Vista Verde School is a year-round, K-8 school located in the Turtle Ridge neighborhood of Irvine, California, United States. Vista Verde belongs to the Irvine Unified School District but is not a neighborhood school; rather, it is open to all Irvine residents with a preference for Turtle Ridge residents, and is one of four year-round schools in the Irvine district.

==Academic distinctions==
In 1992, Vista Verde was the highest-scoring school in Orange County, California in the CAP tests. Vista Verde has been recognized multiple times as a Blue Ribbon School of Excellence.

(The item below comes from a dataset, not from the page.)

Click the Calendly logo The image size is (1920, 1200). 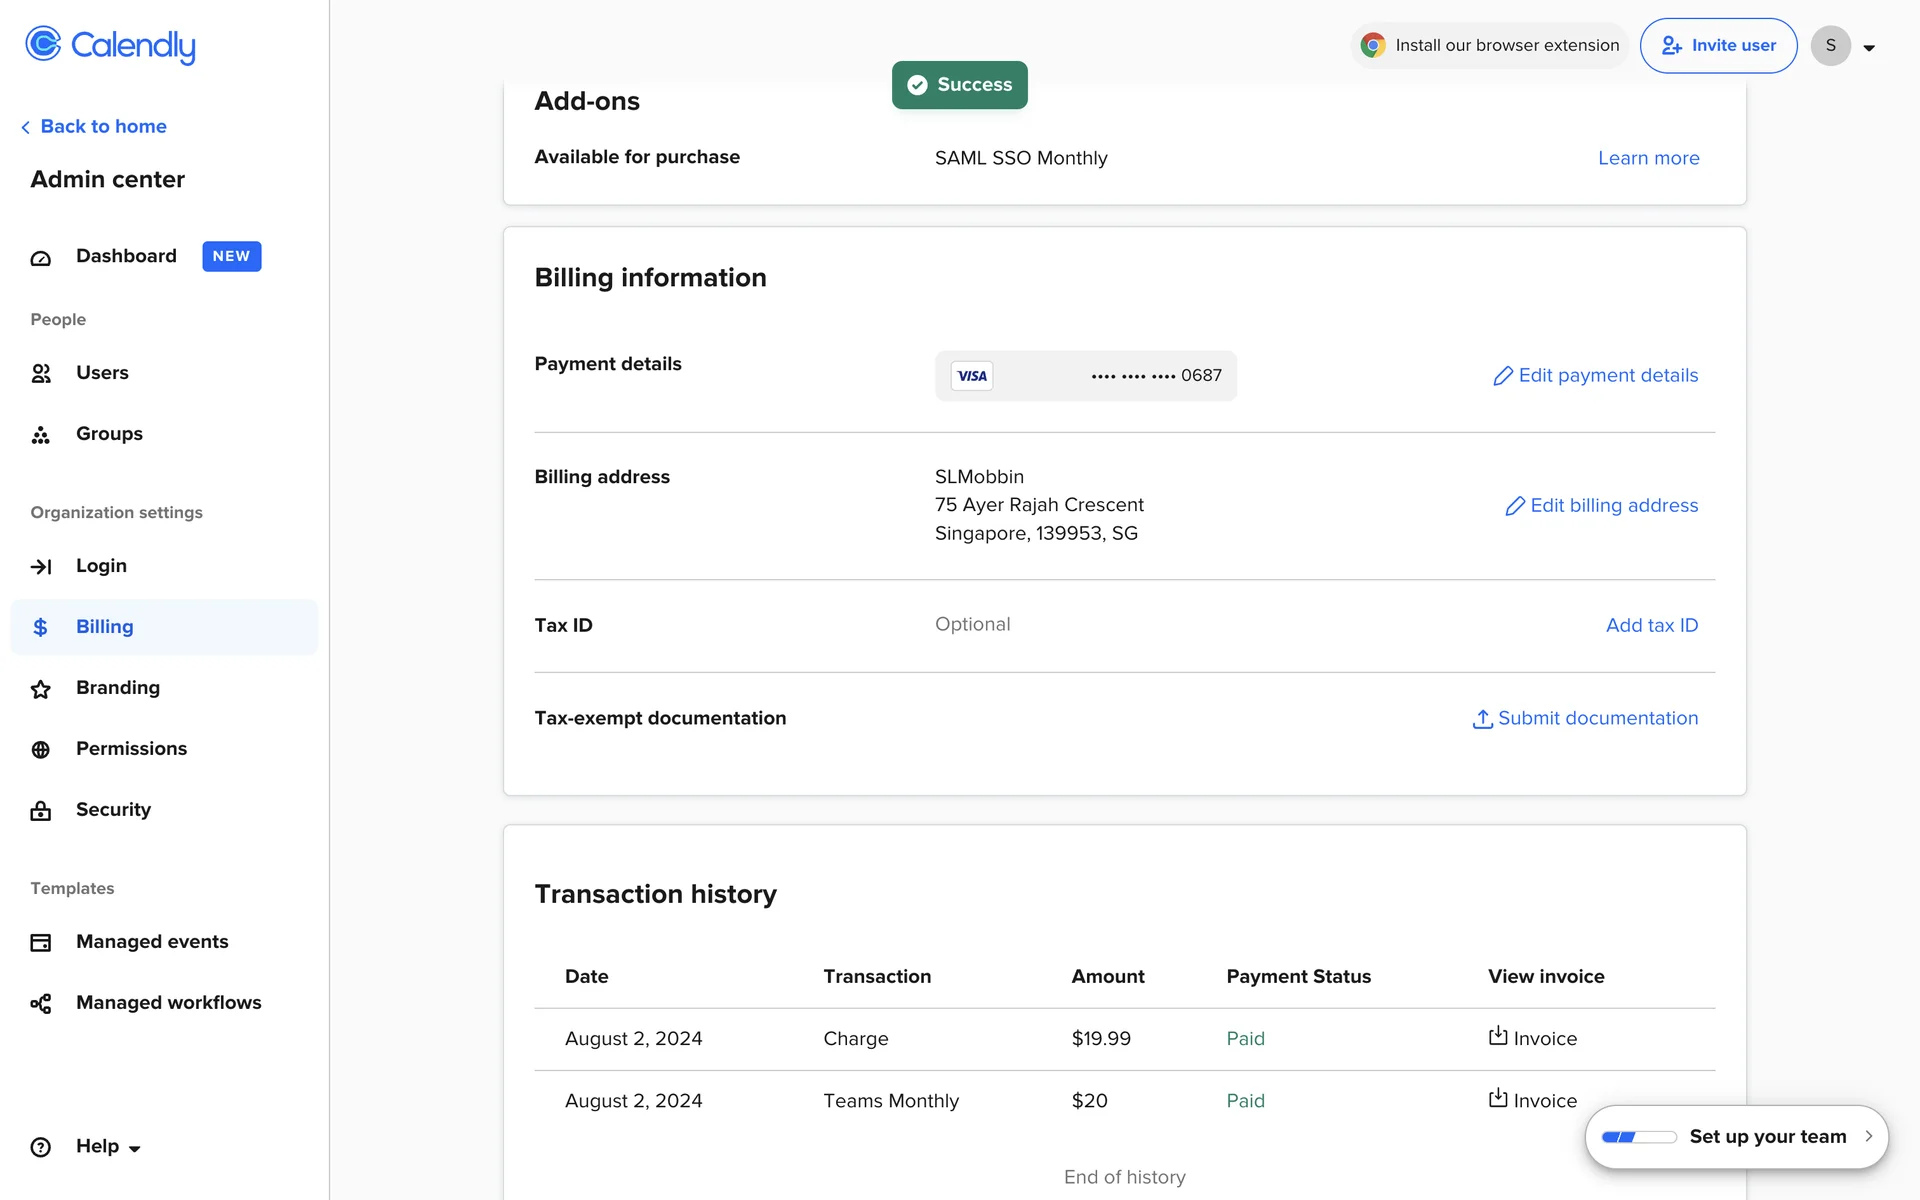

The school was a pioneer in teaching computer literacy; it bought its first computers for student use as early as 1978, and was introducing students to the internet by 1994.

==History==
Vista Verde opened in 1974 as an elementary school and later became a magnet school. It was originally located in the University Park neighborhood of Irvine. Rosa Drew Lane, a street in Irvine that passes the former campus site in University Park, is named after Rosa Drew, who had been a teacher at Vista Verde for 30 years.

The University Park campus closed and the school moved to the Turtle Ridge campus in 2006.
In 2012, the old Vista Verde School site and buildings were sold to a home builder for $17 million.
The company subsequently demolished the old school in late 2012 to make room for new homes.